What forms of behaviour constitute sexual harassment? In the example of the 20 year old personal assistant, Roxanne, we notice that most of the harassment constitutes verbal conduct. The innuendo, suggestions, sexual advances, sex related jokes, insults or graphic comments about a person’s body made to that person or in their presence or even whistling at a person falls under the section of verbal conduct as one type of behaviour that qualifies as sexual harassment. Appendix 3 of the Code of Good Practice on handling sexual harassment, lists two further types of conduct which constitute sexual harassment. Sexual harassment can also take the form of physical conduct. This type of behaviour would include touching, sexual assault, rape, strip search by or in the presence of the opposite sex. The next type of behaviour takes the form of non-verbal behaviour which includes gestures, indecent exposure or the display of sexually explicit pictures and objects.
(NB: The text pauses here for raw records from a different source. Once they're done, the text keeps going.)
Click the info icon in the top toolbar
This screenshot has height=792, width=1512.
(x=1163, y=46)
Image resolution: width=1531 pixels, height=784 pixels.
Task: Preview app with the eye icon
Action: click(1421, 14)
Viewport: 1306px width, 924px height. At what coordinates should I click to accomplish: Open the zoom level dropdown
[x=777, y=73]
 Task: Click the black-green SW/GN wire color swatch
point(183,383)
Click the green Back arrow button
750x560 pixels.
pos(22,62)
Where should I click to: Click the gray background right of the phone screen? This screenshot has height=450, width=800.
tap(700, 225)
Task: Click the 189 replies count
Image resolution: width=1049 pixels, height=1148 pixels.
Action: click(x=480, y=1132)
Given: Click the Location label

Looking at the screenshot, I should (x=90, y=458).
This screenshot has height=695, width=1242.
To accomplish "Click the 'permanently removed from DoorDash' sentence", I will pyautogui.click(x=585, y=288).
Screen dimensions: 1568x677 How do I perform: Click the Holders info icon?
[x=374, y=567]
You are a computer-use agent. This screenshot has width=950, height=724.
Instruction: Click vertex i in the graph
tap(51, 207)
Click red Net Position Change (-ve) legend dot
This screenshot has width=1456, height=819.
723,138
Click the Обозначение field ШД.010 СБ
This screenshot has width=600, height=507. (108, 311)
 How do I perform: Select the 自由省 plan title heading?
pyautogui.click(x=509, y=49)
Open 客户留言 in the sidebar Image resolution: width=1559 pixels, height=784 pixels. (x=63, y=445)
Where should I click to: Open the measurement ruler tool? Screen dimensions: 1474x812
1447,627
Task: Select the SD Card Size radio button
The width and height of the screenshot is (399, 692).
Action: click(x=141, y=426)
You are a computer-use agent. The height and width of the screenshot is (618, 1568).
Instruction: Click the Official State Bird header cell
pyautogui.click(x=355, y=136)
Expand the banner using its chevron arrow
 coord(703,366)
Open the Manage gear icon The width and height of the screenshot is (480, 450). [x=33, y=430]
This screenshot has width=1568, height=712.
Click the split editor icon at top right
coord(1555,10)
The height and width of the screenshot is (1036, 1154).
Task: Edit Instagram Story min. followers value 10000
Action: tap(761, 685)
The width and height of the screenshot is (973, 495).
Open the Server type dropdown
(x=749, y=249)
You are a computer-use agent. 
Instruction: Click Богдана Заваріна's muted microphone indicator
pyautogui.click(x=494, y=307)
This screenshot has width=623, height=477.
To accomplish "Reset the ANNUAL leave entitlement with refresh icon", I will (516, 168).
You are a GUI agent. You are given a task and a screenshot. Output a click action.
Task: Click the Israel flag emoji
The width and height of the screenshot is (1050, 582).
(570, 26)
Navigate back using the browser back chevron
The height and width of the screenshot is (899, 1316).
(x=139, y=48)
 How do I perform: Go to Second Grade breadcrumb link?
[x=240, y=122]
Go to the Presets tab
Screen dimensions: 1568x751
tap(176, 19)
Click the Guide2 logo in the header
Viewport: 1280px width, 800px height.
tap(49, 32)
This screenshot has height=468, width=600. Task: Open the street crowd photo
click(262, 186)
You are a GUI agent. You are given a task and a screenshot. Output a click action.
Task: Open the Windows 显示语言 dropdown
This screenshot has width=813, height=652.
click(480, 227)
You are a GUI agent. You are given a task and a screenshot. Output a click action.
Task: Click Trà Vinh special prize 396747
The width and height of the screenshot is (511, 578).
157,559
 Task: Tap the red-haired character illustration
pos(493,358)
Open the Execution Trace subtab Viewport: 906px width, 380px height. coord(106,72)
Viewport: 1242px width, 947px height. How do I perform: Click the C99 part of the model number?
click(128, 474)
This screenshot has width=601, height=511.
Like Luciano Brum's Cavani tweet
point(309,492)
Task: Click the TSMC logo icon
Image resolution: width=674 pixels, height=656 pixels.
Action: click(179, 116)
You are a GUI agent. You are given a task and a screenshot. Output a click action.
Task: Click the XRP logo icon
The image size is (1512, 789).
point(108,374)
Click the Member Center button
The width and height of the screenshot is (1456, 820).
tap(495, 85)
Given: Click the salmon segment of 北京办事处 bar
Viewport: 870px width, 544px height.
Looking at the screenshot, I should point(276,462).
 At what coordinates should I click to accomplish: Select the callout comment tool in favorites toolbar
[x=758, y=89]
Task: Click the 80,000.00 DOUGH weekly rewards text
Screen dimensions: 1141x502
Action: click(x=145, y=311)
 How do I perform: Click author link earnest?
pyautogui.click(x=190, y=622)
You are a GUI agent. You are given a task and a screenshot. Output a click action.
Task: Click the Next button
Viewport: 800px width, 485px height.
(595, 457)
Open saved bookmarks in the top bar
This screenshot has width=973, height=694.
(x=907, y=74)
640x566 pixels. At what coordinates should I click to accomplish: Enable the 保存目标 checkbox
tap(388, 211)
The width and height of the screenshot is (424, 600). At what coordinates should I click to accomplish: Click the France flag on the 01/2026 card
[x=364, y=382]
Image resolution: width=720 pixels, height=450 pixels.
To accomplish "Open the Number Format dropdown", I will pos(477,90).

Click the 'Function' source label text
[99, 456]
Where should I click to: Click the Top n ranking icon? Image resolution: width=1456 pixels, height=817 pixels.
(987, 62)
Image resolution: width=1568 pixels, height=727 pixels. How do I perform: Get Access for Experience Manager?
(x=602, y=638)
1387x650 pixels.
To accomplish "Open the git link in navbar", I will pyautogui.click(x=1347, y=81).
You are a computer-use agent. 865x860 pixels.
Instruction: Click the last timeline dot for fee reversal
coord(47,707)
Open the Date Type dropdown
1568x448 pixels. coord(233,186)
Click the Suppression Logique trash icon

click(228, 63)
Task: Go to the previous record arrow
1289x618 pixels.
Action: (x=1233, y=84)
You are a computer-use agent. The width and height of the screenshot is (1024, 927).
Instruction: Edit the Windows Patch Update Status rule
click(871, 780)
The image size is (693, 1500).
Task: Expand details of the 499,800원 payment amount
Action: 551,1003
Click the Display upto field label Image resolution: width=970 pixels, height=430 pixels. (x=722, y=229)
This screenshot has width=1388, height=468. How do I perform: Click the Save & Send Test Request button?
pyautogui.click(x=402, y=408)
The legislation, in particular Section 60 of the Employment Equity Act 55 of 1998 holds the employer responsible when the employer was made aware of the conduct and did nothing or did not do everything that is expected from a reasonable employer to stop any kind of sexual harassment. It must be borne in mind that Section 5 of the Employment Equity Act as well as Item 6 of the Code of Good Practice on handling of sexual harassment cases, places a positive duty on the employer to eliminate unfair discrimination which includes sexual harassment. The employer should have a policy regarding sexual harassment. In the case of JVM Ltd 1989 10 ILJ 755 (IC), the court held that the duty rests on employers to protect their employees from harassment by other employees and by customers.
However where victims have resorted to resignation, the legislation provides an alternative remedy. The victim may argue constructive dismissal, i.e. that the employer made the continued employment intolerable. In the case of Pretorius v Britz 1997 (5) BLLR 649 (CCMA), the commissioner held that the employer may be held to have constructively dismissed an employee if the employer fails to control such behaviour when it was aware of it. The issue of sexual harassment has yet not filtered into the workplace as a serious problem. I was very alarmed when I discovered some large corporations do not have any policy on sexual harassment. Many people continue to treat it as a joke. However the impact of the sexual harassment has devastating effects on victims. I would suggest that if you are an employer you must develop a sexual harassment policy. If you are an employee and have been sexually harassed you should inform your employer immediately and if your employer does nothing to protect you, take the matter to the CCMA or the Labour Court.